Along with its use as a maintenance opiate addiction treatment, methadone can also be administered during the detox stage of recovery. Short-term detox use typically doesn’t exceed 30 days, while long-term detox approaches may include methadone treatment for anywhere from 30 to 180 days.

Whether used for detox or maintenance purposes, methadone’s effectiveness as an opiate addiction treatment relies on doctors finding a dosage level that best treats a person’s level of cravings and withdrawal.

Methadone Maintenance Therapy

First developed in the early 1960’s, methadone maintenance therapy has become the most widely known and researched opiate addiction treatment, according to an American Family Physician report. At its start, methadone maintenance therapy was only offered through specialty methadone clinics. As of 1999, Federal regulations extended methadone availability to office-based treatment settings. While methadone clinics combine medication therapy with counseling and rehabilitative services, office-based treatment settings enable recovering addicts to receive needed medical care along with methadone treatments.

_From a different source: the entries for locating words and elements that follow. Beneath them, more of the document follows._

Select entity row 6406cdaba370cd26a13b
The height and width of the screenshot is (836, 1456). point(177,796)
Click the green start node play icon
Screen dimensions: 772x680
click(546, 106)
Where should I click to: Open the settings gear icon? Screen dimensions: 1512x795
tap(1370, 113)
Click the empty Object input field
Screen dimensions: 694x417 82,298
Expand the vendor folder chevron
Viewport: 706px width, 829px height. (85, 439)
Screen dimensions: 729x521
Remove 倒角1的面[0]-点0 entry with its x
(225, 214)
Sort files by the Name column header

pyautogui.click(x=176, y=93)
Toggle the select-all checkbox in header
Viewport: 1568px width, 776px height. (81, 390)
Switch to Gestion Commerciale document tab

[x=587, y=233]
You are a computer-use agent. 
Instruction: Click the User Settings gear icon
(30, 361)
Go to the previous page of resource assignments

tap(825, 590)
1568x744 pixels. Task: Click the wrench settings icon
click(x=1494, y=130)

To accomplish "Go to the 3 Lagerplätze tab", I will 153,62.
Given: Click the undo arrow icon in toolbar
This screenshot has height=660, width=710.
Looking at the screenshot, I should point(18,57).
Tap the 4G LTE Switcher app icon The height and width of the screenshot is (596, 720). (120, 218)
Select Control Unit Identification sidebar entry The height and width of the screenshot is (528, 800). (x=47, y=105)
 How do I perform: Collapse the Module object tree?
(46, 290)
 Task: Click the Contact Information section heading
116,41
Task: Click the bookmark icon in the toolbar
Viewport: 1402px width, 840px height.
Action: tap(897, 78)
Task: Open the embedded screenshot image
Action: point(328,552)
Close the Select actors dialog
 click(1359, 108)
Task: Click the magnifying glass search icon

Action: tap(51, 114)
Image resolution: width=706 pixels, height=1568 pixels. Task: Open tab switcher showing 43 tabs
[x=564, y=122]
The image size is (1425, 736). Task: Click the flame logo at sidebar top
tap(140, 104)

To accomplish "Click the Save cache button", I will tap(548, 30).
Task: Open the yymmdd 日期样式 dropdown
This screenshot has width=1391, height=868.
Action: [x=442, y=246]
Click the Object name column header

For opiate addiction treatment purposes, methadone maintenance involves a gradual process of steady-state dosing until a person’s becomes stabilized. Stabilization occurs when dosage levels provide ongoing relief from drug cravings and withdrawals without producing an opiate “high” or creating sedation effects.

Dosage Procedures

Methadone maintenance opiate addiction treatment follows a set protocol for administering doses during the early stages of treatment as well as during the maintenance period. At the start, daily dosages range around 20 to 30 milligrams. As methadone remains in the bloodstream longer than most other opiate agents, it takes four to 10 days before a steady-state maintenance dose can be gauged correctly.

Once the maintenance dosage level is reached, some people may require periodic dosage increases in cases where a person abuses other drugs or relapse episodes occur. Recovering addicts can remain on methadone maintenance therapy for as long as needed. Once drug cravings and withdrawal effects are no longer a problem, methadone doses can be tapered off to a point where treatments are no longer needed.